The Evolution of Quality Control: Lessons from History



Number of words: 631

In 1950, as part of the occupation effort of putting a demotic Japan back on its economic feet, Deming was invited to teach in Tokyo. There he preached his gospel of using statistics for quality control by recording quality performance and analyzing it, then altering processes to improve quality and measuring the change and its outcome in turn. And on it would go, with repeated refinement, measurement, alteration, measurement, and so on, in pursuit of total quality. At Toyota, this gave birth to the doctrine of kaizen, or continuous improvement. To this, Ohno added the concept of elimination of waste (muda in japanese). This meant waste of time, materials, energy, and even money by having brought-in components lying around for a long time before they were needed. Again this was an American import. Like Eiji Toyoda, Ohno visited Ford factories in Dearborn in the late 1940s. The founder of Toyota, Kiichiro Toyoda, had always been a great admirer of Henry Ford and made all his managers read Ford’s book, My Life and Work. Indeed, in the late 1930s, the two companies had contemplated some sort of joint venture, until Pearl Harbor cut short their discussions. But Ohno was surprised to find how old-fashioned the Dearborn plants seemed. There seemed to be nothing but huge machines and great piles of inventory around them, with everybody busy feeding the machines to keep them working at a great rate so as to reduce the cost of each piece stamped or cut or ground. But after each operation, the parts lay around for days, until great forklift trucks moved them to another pile before they were processed again. Ohno concluded that the young upstart Toyota could do better: David would show Goliath a thing or two. In those days, Toyota was making only about forty trucks a day, while Ford’s Rouge plant alone was making eight hundred. Despite the volumes churned out by the most famous factory in the world, by the firm that invented the mass-production car industry, Ohno was unimpressed. 

Yet something else did catch his interest. Ohno had never seen a supermarket before he went to America. Instead of the small mom-and-pop corner stores, to this day still prevalent in most Japanese towns and suburbs, he saw these vast emporia, with their shelves of products being continuously stacked. He noted the nonstop flow of deliveries and the way goods moved quickly from delivery truck to store shelves, with little time stacked in backrooms. When stocks of loaves or milk on the shelves went low, new supplies were wheeled in. Ohno had a sort of epiphany: he saw in a flash the possibilities of applying the same principles to manufacturing. He realized that the same principle could be applied to Toyota car factories. Translated from retailing to manufacturing, this became the basis of just in-time production. 
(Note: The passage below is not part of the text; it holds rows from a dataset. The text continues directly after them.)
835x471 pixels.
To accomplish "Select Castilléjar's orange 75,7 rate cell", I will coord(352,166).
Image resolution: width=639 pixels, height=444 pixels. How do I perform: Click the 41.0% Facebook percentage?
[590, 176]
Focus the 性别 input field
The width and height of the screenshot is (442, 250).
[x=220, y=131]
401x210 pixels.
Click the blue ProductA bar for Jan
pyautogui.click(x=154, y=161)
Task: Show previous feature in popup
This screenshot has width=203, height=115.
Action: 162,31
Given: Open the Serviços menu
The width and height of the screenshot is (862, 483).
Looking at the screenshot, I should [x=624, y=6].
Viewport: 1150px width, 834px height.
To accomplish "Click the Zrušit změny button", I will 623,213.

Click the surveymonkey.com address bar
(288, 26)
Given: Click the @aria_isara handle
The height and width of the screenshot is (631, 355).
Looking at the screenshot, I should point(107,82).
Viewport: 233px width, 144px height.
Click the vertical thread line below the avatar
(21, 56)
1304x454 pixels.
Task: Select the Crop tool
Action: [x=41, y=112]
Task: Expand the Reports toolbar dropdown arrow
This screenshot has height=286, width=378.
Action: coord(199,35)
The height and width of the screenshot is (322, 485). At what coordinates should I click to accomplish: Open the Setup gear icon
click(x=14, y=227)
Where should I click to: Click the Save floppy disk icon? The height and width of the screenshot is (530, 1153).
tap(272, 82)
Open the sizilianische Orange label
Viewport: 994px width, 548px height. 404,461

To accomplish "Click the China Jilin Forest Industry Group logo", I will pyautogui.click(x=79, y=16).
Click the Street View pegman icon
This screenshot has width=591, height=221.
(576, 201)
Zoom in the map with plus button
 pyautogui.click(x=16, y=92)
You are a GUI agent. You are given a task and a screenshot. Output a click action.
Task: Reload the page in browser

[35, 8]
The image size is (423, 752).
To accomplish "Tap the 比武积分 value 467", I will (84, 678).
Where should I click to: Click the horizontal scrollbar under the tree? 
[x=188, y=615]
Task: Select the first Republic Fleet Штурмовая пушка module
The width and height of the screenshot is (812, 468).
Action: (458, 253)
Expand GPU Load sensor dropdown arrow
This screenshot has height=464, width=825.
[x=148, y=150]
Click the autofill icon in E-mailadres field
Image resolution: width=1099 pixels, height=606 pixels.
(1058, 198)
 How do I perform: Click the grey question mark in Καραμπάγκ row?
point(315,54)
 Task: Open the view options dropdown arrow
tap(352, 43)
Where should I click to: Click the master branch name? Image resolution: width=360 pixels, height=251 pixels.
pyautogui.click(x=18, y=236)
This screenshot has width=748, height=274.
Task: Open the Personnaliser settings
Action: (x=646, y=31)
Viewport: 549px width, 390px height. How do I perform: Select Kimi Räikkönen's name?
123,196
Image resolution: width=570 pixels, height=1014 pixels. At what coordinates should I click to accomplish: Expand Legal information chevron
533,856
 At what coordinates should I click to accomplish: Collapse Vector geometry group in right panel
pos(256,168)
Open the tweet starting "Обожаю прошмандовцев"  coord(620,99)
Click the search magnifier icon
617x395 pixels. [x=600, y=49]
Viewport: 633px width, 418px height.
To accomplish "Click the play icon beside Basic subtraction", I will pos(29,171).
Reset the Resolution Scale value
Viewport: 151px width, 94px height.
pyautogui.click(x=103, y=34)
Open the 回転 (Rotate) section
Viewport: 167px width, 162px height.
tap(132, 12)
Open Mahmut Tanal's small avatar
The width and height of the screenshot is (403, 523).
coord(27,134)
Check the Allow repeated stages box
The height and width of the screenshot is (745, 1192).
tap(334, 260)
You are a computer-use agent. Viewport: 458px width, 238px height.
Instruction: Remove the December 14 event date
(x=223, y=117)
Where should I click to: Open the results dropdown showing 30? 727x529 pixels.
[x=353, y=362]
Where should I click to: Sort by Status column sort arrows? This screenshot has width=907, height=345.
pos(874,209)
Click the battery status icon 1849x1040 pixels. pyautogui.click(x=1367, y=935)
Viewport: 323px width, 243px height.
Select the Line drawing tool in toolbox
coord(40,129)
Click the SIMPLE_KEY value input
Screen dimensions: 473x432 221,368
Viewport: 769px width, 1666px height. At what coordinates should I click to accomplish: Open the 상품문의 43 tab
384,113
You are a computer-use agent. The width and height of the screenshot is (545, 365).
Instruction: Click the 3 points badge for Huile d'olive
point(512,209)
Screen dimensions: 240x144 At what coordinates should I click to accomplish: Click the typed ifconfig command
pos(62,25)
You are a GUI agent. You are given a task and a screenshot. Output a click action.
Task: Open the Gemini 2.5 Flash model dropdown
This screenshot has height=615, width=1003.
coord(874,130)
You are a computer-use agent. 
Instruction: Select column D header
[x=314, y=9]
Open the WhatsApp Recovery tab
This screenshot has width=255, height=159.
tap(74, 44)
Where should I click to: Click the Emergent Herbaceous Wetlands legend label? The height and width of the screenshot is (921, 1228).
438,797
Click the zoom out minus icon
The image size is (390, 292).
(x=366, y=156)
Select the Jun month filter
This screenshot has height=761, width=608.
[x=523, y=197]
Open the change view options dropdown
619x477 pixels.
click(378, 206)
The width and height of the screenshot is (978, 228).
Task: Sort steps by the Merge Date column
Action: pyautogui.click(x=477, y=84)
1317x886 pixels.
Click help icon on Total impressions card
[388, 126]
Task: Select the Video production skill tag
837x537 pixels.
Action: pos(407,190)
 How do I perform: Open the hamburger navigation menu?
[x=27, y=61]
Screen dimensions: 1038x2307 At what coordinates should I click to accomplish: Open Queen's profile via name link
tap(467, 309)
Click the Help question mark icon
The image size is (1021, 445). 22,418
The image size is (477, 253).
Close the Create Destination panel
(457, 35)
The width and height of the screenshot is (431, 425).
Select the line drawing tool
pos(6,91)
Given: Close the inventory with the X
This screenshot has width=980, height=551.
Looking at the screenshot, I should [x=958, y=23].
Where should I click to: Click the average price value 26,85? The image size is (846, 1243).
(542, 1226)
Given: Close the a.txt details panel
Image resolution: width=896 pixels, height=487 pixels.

So there evolved the Toyota Production System (TPS), based on three principles: dedication to quality, to the elimination of all sorts of waste, and to continuous improvement. The linchpin of the war on waste was the system of kanban for the supply of parts; based on the lessons Ohno learned walking the aisles of American supermarkets. The aim is to supply parts only as they are needed, rather than have them piled up in stores, forming an expensive inventory. The way it works on the shop floor is that when one bin of parts is emptied, another has to be arriving to take its place. This is what made the expression just-in-time or lean manufacturing, shorthand for TPS. Its architect was Ohno, inspired by the techniques of Deming and by the example of. Michigan supermarkets. 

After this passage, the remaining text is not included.